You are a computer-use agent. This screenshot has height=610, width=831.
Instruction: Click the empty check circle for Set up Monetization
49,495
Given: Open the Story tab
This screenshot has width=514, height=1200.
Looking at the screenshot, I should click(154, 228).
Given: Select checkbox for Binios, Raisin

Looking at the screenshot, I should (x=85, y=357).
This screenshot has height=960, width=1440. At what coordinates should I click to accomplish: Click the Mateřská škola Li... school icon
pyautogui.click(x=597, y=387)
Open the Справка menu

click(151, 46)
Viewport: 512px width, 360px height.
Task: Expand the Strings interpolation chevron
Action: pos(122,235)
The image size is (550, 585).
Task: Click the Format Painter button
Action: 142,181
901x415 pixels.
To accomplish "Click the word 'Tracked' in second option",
+ + + +
▶ _REQUIREMENTS_: Reproduce all of the entries above with "Given" renamed to "Goal", leaving everything else unchanged.

▶ _ANSWER TO THE TASK_:
You are a computer-use agent. This screenshot has height=610, width=831.
Instruction: Click the empty check circle for Set up Monetization
49,495
Goal: Open the Story tab
This screenshot has width=514, height=1200.
Looking at the screenshot, I should click(154, 228).
Goal: Select checkbox for Binios, Raisin

Looking at the screenshot, I should (x=85, y=357).
This screenshot has height=960, width=1440. At what coordinates should I click to accomplish: Click the Mateřská škola Li... school icon
pyautogui.click(x=597, y=387)
Open the Справка menu

click(151, 46)
Viewport: 512px width, 360px height.
Task: Expand the Strings interpolation chevron
Action: pos(122,235)
The image size is (550, 585).
Task: Click the Format Painter button
Action: 142,181
901x415 pixels.
To accomplish "Click the word 'Tracked' in second option",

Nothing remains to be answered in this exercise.